+++ Records shown

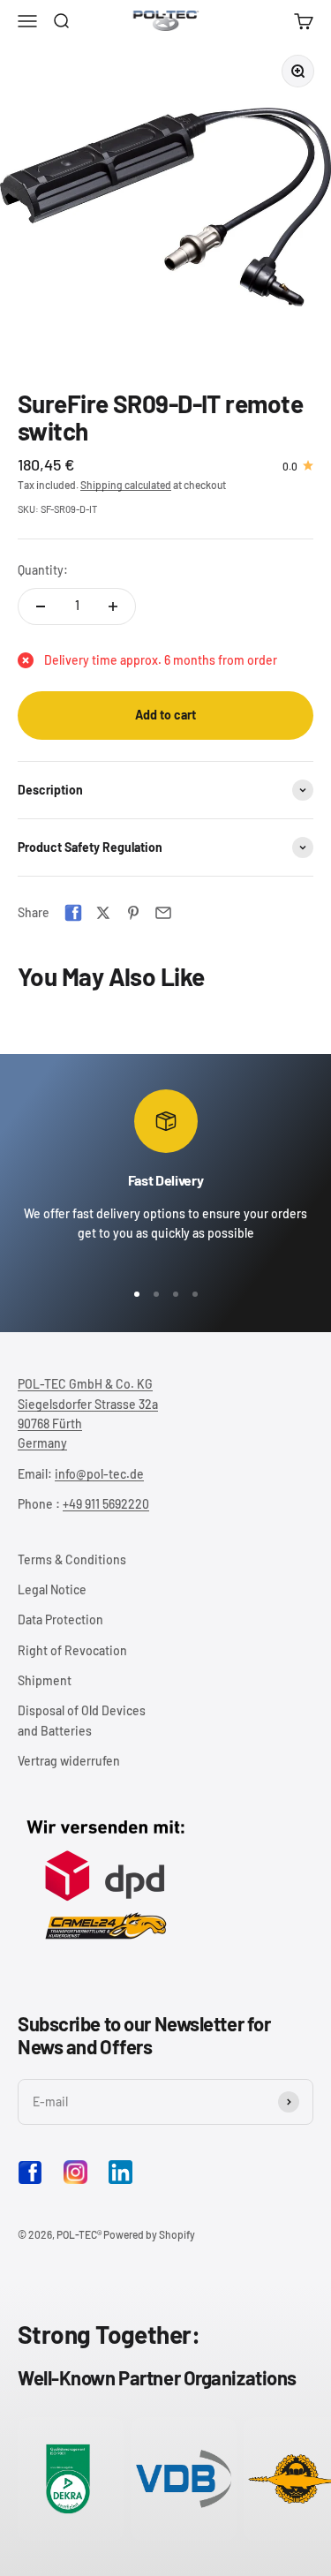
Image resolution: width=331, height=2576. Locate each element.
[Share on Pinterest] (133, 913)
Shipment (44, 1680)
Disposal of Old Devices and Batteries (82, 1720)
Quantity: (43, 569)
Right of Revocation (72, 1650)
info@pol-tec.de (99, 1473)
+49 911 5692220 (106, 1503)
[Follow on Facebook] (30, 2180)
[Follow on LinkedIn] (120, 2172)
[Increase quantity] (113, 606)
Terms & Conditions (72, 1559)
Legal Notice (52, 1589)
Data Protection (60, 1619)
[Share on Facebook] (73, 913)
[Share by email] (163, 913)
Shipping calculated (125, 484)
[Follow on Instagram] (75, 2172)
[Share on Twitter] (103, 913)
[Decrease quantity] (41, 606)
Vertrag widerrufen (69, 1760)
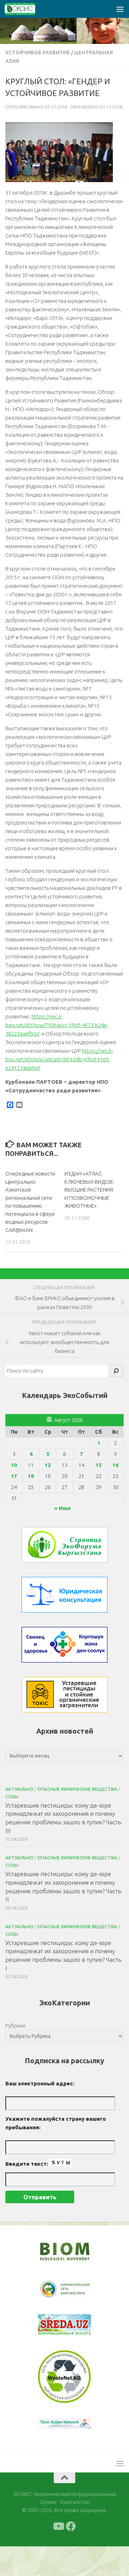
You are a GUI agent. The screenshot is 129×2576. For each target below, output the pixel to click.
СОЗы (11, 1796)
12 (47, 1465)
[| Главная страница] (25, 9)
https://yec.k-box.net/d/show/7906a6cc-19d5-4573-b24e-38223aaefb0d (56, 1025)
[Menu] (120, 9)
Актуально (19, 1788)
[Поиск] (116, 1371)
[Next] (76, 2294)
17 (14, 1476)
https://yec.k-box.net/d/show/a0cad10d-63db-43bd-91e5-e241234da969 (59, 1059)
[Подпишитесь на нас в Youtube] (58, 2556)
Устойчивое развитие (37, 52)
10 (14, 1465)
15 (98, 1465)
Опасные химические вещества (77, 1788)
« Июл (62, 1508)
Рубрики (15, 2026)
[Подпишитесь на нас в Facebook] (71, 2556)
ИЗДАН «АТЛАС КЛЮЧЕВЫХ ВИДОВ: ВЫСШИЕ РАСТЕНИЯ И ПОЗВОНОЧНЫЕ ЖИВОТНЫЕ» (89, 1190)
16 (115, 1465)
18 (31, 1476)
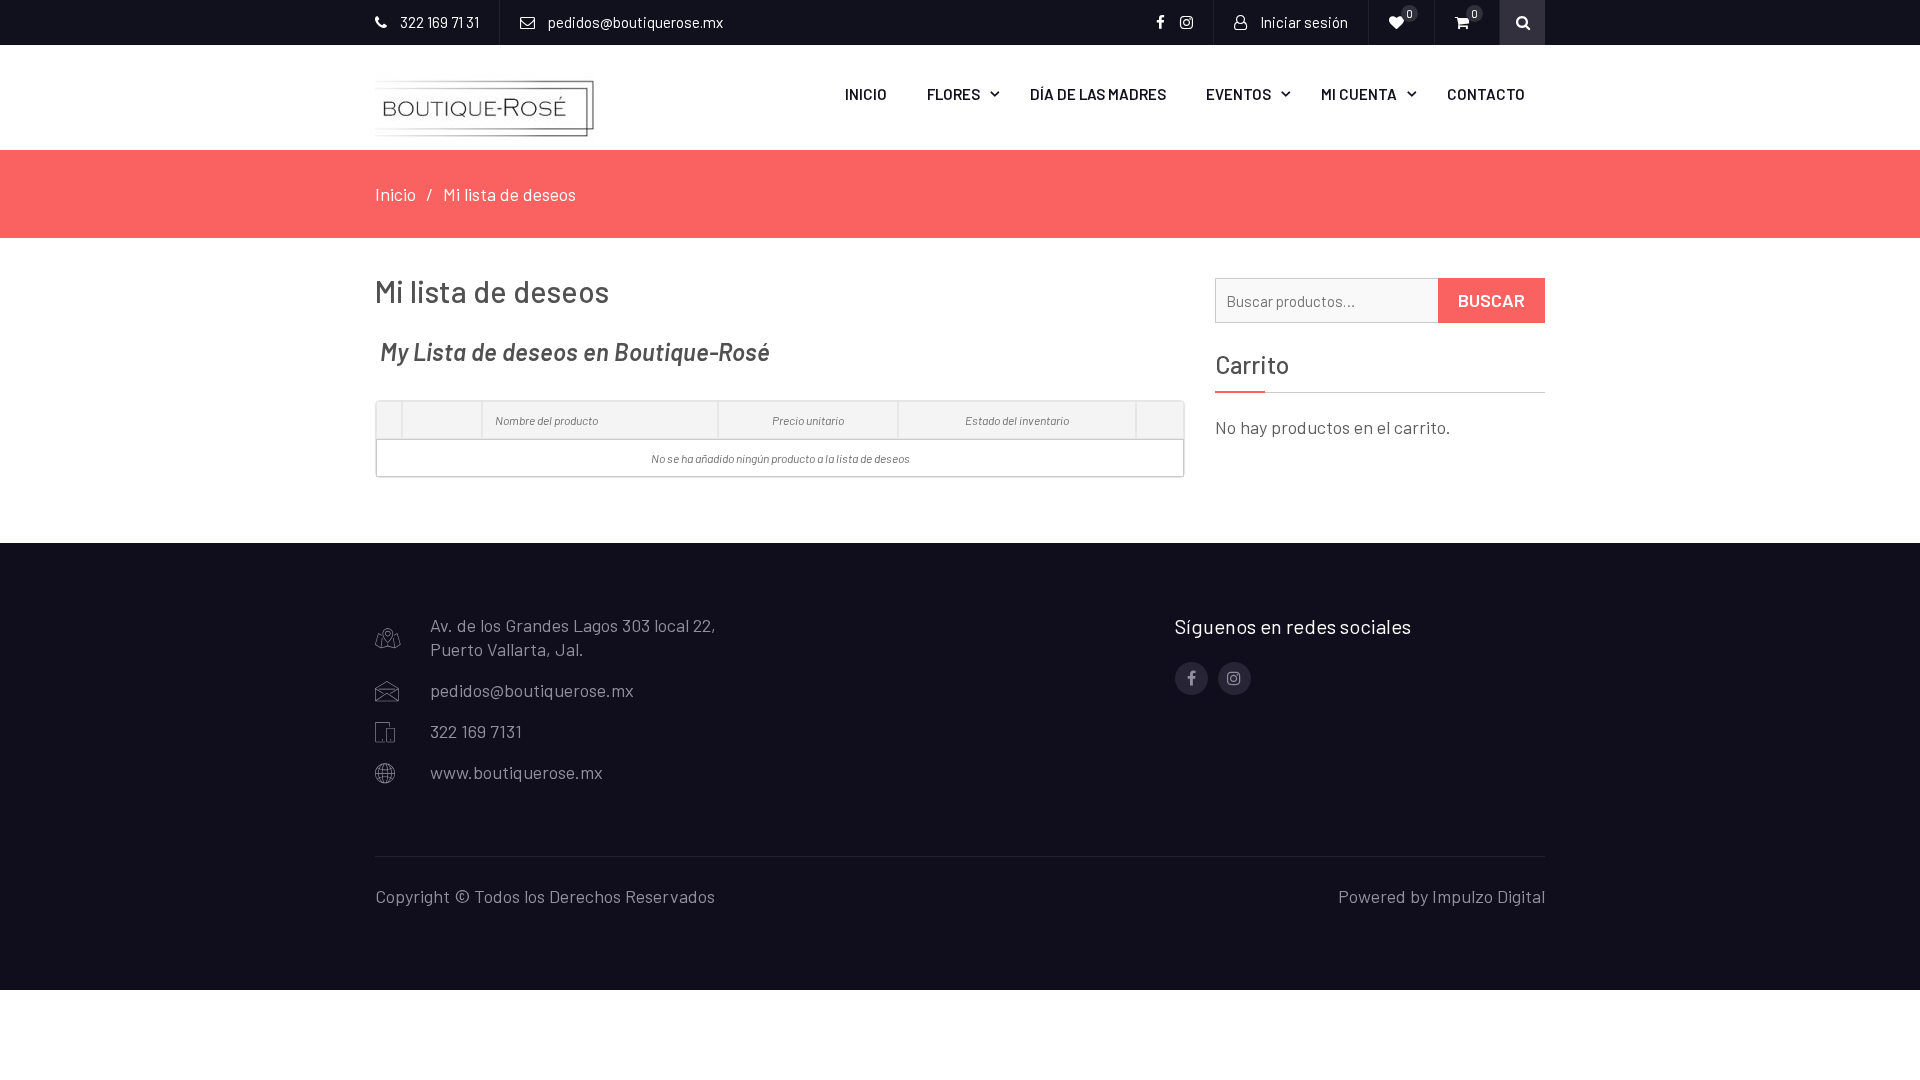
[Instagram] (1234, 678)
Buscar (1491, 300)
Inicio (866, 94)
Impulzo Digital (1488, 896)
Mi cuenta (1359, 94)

++++++
+++ Records shown

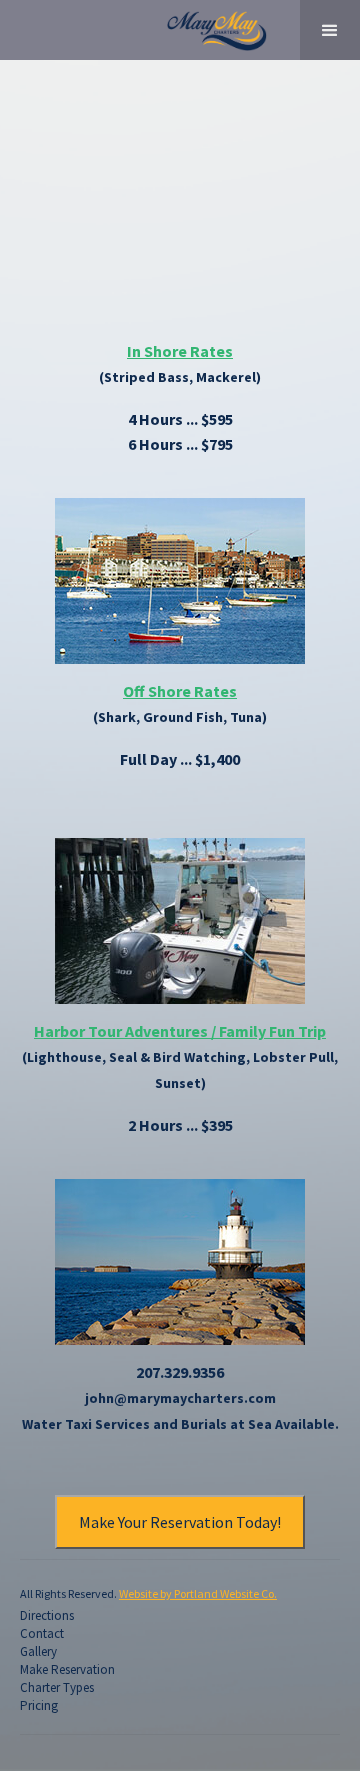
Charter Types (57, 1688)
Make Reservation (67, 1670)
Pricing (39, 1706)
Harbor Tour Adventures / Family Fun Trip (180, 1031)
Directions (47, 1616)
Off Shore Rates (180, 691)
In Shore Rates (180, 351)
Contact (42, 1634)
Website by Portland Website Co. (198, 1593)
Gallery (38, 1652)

++++++
+++ Records shown

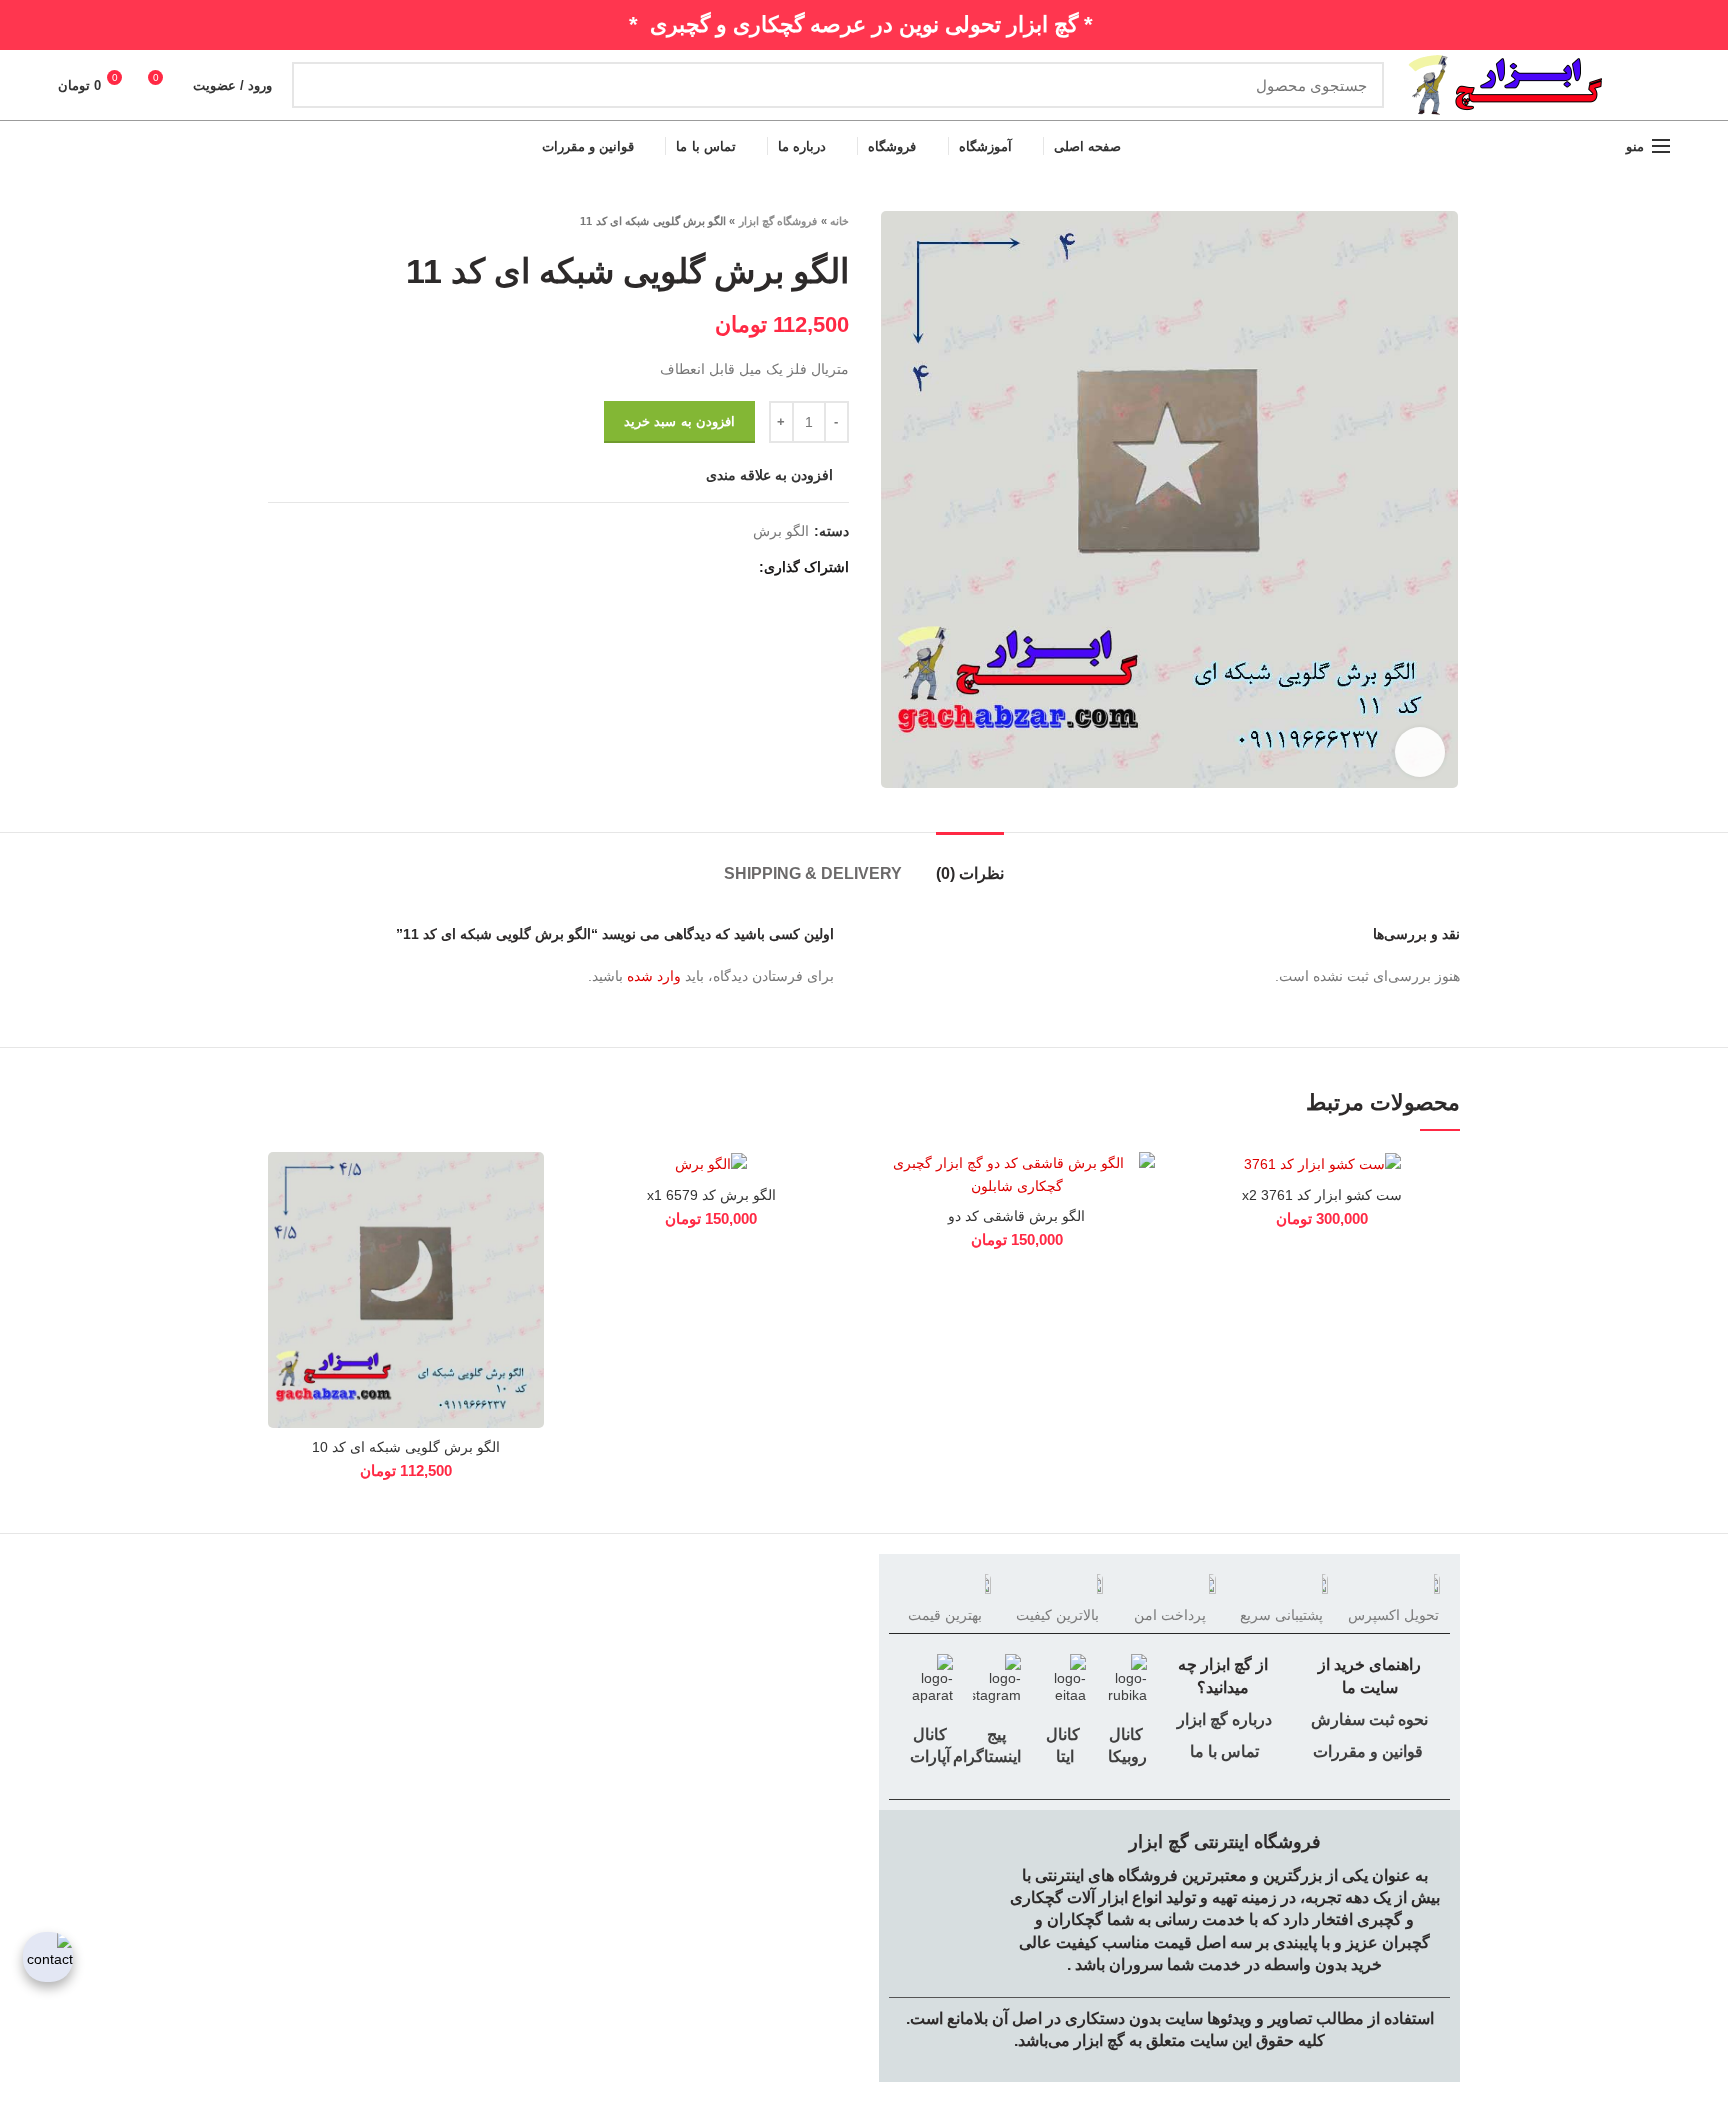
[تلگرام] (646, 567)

++++++

● **Work request**
Return exactly the lines above from the line that has "[Share on Pinterest] (133, 913)" through the line that has "[Increase quantity] (113, 606)", inclusive, and nothing else.

● **Completed exercise**
[Share on Pinterest] (133, 913)
Shipment (44, 1680)
Disposal of Old Devices and Batteries (82, 1720)
Quantity: (43, 569)
Right of Revocation (72, 1650)
info@pol-tec.de (99, 1473)
+49 911 5692220 (106, 1503)
[Follow on Facebook] (30, 2180)
[Follow on LinkedIn] (120, 2172)
[Increase quantity] (113, 606)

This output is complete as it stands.